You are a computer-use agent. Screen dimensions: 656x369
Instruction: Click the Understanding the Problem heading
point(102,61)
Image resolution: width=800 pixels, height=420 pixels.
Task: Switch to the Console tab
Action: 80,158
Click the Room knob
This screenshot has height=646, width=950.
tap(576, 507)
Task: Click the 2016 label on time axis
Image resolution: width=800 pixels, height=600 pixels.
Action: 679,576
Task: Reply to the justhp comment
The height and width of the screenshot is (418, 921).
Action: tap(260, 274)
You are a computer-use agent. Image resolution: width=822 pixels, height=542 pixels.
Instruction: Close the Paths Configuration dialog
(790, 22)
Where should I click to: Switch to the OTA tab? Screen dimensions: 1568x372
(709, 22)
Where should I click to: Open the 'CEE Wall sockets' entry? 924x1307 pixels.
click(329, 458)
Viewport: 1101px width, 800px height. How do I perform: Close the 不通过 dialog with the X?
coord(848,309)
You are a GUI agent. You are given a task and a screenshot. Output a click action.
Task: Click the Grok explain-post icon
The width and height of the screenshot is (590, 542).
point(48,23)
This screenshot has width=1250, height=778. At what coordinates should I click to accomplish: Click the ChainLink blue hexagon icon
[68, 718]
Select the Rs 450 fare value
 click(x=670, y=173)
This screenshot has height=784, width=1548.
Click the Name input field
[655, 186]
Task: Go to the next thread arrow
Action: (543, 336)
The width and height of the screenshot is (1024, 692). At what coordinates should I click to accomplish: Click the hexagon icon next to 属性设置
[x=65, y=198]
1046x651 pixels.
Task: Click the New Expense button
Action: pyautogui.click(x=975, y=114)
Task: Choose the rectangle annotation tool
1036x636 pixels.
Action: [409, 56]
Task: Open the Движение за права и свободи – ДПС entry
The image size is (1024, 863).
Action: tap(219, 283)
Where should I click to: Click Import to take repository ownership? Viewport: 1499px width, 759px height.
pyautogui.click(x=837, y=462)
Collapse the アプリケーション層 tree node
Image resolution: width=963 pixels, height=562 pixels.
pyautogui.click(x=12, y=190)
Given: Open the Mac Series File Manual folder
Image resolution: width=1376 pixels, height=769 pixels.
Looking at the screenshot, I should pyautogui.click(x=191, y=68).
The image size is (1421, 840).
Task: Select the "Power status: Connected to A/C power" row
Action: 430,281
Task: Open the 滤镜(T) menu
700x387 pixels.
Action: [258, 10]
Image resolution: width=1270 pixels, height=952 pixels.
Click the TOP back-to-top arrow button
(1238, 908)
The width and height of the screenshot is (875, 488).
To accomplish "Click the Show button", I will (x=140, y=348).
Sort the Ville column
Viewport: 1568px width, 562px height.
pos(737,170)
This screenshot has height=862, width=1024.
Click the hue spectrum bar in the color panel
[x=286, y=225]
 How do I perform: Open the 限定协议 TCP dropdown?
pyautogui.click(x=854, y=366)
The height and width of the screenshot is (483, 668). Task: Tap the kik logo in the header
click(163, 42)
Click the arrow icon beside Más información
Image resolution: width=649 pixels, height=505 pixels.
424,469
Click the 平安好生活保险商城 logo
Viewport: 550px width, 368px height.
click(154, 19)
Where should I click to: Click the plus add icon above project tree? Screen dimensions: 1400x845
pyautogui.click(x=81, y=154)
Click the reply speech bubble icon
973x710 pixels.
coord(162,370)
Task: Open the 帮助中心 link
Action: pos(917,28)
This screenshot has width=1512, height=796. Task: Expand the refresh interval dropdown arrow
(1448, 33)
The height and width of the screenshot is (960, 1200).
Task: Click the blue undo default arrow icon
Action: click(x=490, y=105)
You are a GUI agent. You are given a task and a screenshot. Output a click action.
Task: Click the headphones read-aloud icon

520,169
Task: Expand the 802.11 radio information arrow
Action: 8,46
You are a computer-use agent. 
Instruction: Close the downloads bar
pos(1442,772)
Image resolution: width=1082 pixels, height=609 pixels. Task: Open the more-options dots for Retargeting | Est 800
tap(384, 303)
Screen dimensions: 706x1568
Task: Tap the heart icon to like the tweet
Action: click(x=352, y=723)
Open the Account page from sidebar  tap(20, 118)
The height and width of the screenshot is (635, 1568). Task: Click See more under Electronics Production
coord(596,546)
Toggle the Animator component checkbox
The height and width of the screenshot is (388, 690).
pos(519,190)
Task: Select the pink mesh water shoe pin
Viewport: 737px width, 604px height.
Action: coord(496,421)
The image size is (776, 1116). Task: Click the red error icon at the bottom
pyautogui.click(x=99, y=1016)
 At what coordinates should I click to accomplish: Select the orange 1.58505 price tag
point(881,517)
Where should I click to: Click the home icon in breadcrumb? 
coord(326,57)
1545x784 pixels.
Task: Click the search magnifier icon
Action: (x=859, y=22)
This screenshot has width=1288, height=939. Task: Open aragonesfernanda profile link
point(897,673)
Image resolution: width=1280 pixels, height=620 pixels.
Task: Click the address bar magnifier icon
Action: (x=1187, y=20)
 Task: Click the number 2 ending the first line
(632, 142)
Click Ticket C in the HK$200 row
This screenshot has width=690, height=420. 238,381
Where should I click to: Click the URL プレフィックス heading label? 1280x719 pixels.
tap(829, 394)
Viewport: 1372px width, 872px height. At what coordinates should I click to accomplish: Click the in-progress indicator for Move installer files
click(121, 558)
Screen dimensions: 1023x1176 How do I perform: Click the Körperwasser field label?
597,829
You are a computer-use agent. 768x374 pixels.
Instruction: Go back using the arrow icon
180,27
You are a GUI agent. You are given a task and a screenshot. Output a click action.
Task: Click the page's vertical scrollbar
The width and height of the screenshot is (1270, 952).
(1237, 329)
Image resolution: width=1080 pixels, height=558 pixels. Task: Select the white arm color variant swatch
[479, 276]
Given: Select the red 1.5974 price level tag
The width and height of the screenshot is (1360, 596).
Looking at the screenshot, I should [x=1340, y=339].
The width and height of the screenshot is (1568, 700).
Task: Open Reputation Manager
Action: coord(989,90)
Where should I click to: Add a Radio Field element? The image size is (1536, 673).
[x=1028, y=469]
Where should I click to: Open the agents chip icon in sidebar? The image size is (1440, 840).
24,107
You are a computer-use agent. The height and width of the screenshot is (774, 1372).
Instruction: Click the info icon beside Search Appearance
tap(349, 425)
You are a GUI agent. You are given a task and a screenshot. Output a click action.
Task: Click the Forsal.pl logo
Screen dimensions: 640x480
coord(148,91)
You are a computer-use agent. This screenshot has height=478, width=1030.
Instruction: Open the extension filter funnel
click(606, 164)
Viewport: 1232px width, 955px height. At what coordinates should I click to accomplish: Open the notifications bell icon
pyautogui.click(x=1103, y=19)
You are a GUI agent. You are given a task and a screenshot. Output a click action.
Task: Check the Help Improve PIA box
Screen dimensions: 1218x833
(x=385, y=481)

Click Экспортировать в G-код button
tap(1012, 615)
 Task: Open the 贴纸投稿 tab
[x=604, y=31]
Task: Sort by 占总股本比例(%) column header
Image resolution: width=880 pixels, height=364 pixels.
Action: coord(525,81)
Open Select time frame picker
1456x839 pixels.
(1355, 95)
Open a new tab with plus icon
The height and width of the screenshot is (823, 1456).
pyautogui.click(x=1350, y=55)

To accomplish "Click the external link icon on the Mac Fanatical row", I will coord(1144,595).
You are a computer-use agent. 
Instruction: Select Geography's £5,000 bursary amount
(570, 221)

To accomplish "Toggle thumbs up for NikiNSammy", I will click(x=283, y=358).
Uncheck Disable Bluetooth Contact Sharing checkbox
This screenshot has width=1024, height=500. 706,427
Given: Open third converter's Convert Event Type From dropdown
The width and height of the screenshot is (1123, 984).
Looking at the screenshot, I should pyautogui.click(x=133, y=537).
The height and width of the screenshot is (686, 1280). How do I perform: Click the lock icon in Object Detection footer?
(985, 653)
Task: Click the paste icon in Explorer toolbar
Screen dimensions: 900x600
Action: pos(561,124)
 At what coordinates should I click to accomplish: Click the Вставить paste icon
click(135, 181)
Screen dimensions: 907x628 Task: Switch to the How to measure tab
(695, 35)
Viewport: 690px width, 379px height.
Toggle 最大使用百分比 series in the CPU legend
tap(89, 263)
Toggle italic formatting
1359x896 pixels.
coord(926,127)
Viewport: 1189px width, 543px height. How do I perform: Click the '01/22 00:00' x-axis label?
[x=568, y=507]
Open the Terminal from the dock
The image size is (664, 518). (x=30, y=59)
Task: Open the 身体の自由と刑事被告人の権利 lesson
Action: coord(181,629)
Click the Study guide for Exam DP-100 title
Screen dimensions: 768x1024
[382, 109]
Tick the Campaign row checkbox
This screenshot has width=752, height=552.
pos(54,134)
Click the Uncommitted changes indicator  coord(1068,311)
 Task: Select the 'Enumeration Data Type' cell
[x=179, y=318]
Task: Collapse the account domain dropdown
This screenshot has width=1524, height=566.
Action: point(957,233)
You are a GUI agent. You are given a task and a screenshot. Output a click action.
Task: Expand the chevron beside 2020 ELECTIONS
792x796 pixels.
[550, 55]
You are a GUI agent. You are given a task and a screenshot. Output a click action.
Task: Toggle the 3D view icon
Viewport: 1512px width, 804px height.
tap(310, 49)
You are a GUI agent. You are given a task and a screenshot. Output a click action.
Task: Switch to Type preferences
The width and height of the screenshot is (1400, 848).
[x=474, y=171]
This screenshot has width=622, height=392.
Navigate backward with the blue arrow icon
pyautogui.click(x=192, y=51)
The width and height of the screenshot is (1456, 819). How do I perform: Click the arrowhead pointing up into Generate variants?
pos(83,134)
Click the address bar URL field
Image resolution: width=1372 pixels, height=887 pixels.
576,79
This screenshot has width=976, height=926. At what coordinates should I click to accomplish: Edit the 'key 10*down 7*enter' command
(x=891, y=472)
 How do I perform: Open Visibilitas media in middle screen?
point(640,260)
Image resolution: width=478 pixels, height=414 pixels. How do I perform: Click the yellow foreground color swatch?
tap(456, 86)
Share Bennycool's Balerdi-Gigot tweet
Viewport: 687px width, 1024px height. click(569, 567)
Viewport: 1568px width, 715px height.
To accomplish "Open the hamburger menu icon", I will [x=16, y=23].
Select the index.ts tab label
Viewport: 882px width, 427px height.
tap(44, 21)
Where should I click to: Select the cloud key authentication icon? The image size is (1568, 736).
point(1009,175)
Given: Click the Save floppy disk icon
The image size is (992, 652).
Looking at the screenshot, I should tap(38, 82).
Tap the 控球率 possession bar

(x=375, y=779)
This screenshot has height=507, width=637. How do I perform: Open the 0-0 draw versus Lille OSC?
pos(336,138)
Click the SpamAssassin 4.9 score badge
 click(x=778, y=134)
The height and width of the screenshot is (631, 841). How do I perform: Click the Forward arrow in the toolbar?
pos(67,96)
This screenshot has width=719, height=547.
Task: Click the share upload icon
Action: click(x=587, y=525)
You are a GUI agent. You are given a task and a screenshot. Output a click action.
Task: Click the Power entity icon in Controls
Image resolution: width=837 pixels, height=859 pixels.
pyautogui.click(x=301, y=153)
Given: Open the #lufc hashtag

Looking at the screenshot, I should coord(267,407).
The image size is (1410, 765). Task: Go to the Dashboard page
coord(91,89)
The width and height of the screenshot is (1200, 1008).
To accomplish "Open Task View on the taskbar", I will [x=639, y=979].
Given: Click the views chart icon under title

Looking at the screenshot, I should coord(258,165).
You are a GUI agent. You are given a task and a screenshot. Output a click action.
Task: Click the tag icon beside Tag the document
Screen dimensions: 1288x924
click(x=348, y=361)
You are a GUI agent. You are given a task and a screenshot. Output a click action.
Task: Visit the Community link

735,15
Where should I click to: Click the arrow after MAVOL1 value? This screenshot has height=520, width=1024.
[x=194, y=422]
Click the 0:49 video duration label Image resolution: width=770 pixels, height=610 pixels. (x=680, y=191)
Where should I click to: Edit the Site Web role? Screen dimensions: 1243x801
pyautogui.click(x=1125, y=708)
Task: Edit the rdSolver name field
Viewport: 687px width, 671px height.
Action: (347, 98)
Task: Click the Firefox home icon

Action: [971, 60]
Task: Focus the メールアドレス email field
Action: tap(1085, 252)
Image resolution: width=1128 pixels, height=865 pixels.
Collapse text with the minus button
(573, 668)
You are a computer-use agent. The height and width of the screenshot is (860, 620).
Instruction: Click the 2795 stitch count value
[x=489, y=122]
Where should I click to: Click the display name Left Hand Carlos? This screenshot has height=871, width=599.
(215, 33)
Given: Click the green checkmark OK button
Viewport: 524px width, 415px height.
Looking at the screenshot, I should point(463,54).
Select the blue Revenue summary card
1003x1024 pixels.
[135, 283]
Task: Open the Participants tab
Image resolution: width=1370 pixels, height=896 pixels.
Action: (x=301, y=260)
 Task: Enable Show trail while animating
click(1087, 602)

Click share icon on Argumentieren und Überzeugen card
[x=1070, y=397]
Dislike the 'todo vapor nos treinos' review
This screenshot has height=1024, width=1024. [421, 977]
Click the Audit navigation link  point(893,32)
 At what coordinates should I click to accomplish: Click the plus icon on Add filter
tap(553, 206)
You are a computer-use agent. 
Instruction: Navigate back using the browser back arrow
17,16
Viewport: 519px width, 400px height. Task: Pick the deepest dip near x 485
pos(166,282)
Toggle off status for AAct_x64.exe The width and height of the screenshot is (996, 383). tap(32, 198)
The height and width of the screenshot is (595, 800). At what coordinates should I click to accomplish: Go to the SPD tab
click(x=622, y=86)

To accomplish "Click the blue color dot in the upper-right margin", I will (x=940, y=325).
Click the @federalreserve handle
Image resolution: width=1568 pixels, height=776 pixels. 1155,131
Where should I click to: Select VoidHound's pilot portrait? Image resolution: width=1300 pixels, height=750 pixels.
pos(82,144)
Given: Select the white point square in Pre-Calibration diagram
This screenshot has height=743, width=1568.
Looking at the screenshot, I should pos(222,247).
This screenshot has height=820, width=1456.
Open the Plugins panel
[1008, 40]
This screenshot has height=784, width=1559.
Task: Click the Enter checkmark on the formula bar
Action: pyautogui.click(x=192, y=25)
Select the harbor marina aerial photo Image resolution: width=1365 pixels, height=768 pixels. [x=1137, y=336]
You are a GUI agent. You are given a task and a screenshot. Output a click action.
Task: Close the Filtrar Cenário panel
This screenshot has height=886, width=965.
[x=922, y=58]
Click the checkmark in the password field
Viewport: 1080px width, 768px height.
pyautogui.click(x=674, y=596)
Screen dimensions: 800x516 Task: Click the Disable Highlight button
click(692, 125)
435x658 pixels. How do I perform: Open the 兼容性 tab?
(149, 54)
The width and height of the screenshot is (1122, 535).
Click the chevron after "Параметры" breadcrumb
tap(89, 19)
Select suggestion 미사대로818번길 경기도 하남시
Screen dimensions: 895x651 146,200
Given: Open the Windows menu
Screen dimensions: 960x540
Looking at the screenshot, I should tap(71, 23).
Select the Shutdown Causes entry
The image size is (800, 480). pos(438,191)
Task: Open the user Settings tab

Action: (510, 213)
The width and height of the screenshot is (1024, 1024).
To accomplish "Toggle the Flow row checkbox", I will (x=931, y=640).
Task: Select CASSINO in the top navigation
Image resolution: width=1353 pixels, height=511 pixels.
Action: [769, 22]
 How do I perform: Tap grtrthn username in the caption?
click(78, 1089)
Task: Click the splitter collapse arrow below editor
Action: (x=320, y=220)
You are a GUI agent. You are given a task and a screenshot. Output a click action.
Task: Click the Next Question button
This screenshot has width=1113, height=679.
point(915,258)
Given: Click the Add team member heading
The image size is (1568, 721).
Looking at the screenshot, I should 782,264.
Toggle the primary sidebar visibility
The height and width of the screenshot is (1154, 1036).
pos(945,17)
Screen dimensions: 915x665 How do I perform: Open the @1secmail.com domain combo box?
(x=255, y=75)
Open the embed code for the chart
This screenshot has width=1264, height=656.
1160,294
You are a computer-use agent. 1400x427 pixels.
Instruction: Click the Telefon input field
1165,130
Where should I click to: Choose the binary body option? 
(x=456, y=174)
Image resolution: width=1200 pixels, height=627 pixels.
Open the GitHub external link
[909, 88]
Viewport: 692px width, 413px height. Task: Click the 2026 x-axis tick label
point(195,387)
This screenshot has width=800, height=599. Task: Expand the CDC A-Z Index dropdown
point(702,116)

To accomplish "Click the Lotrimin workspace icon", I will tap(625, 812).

------------------------------------------------------------------------

TASK DESCRIPTION — Please pick out every line in the entries above that contains the word "Expand", and copy each of those lines in full.

SOLUTION FOR THIS TASK —
This screenshot has width=1512, height=796. Task: Expand the refresh interval dropdown arrow
Task: Expand the 802.11 radio information arrow
Task: Expand the chevron beside 2020 ELECTIONS
This screenshot has width=800, height=599. Task: Expand the CDC A-Z Index dropdown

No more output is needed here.